I don't think anyone was giving her a hard time at all! Most people gave very good suggestions. I am not a SAHM and went back to work at 9wks, but in those first few weeks I felt like I needed more motivation to get up. I went to the Alexandria Hospital new moms group (I think they meet 1x/week). It really helped me to talk to other new moms. Once I started doing that and the dr's appts slowed down, I got motivated and got a ton of stuff done every day. I may have been motivated knowing I was returning to work soon, but there is so much to do around here for SAHMs. I got very frustrated because as a WM I couldn't find many group activities for mom/babies that were in the evenings or weekends so take advantage of all that is offered to SAHMs in this area.
Anonymous
Here is the Stroller Strides website. Lots of newborns in the class and fun, but HARD, workout!

http://classes.strollerstrides.net/search.aspx?__utma=1.2237462387175579600.1215438890.1221536049.1224799765.4&__utmb=1.1.10.1224799765&__utmc=1&__utmx=-&__utmz=1.1224799765.4.3.utmcsr=google|utmccn=(organic)|utmcmd=organic|utmctr=stroller%20stride&__utmv=-&__utmk=178586148
Anonymous
I would have lost my mind without my SAH mommy friends! I honestly don't know any happy SAHM's who don't have a good network.

That being said, I don't think you are "behind" or anything - your baby is only nine weeks! Mine is almost 7 months and I just told my husband yesterday that I missed the days where all I did was nurse, nap, and watch tv. But you do get stir crazy! LEAVE the house at least once per day, even if its just the grocery store.

Look into moms groups in your area. Also, the Loudoun public libraries have great mommy/baby programs callled Lapsit and Babygarten. Don't know where you are but I'm guessing yours has something similar and best of all its free!

I met my mommy friends through the hospital where we delivered (support group) but have heard good things about PACE, Meetup, and MOMS Club as well!
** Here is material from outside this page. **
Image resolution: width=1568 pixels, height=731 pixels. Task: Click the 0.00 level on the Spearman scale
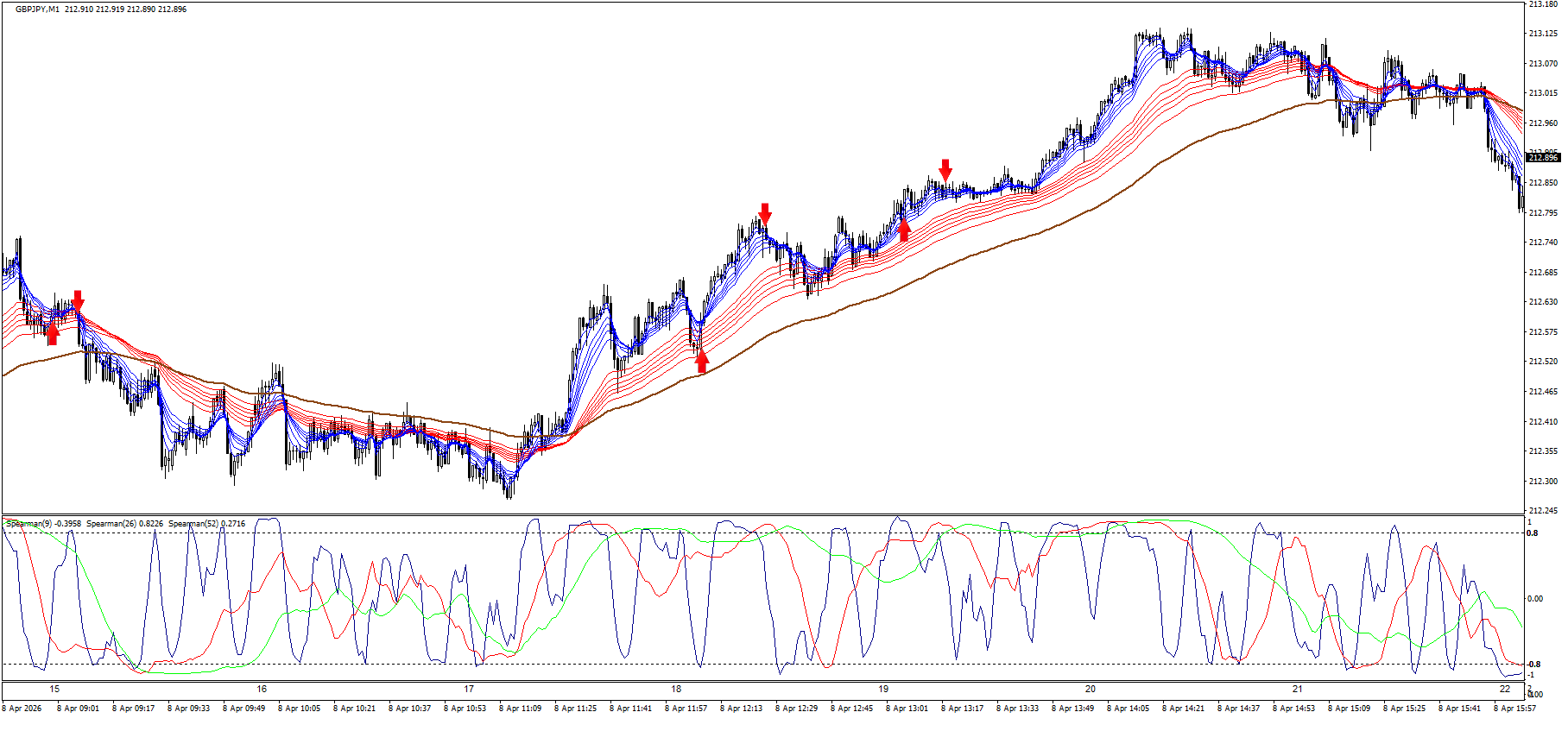(1535, 598)
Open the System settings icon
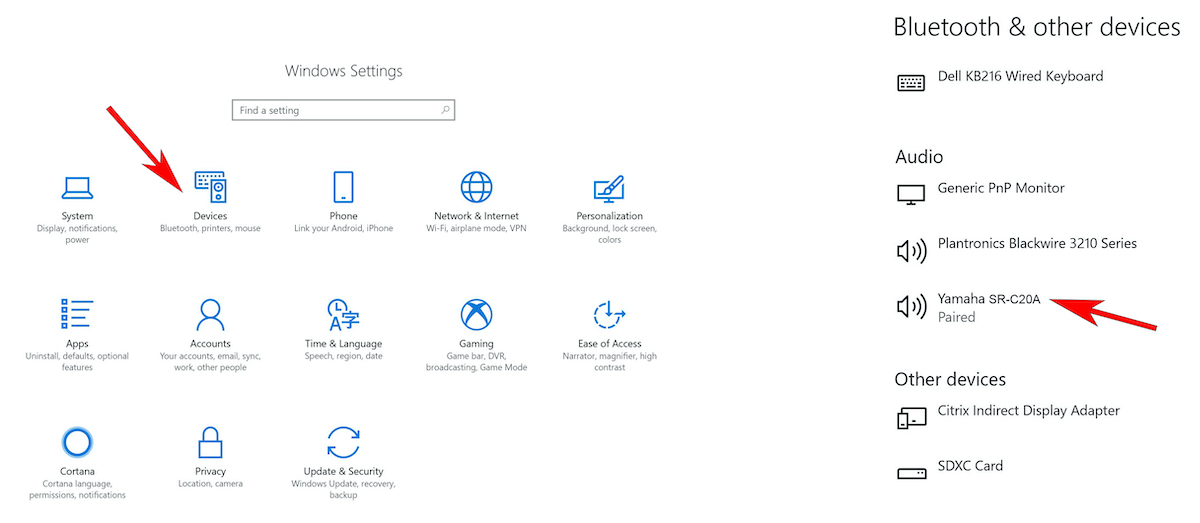Image resolution: width=1200 pixels, height=523 pixels. point(77,187)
Good luck and give it time! Maybe you're cut out for it and maybe you are not, but there is no way you could possible know yet!
Anonymous
Anonymous wrote: Maybe you're cut out for it and maybe you are not, but there is no way you could possible know yet!


I don't know if this is necessarily true for everyone. I had always planned to go back to work and was back fully functioning at 9wks. I LOVED being home with my DD, but I also loved getting back to work. I'm not a work-a-holic by any means, but I really like my job and the people I work with so I couldn't wait to get back into a routine. I was up dressed and at my desk by 630am at 9wks so I could leave earlier than I normally did while still getting my hours in. DH spread his paternity leave out and went back to work p/t so he watched baby most of the day and I came home a little early. That helped me emotionally that she was still in our care before returning to work. By the time she started daycare at 3.5 months I was already back into the swing of things at work so it wasn't a huge transition.

I also crave routine and knowing I was going back to work was an incentive to get baby and I on a routine very early. I admit to having an "easy' baby (we'll see what comes of baby #2 on the way), but I was back on a routine (around baby's needs of course) very, very early on. She also was a good sleeper - 7hrs thru the night by 7 wks - which helped tremendously.

I guess it all depends on your personality - I lean towards type A, but only because I have 2 modes - list-making, motivated, mover-and-a-shaker or lay on the couch, no shower-taking, bum. I'm never somewhere in the middle. You may need to just make plans to get out of the house for certain events each day that will get you motivated.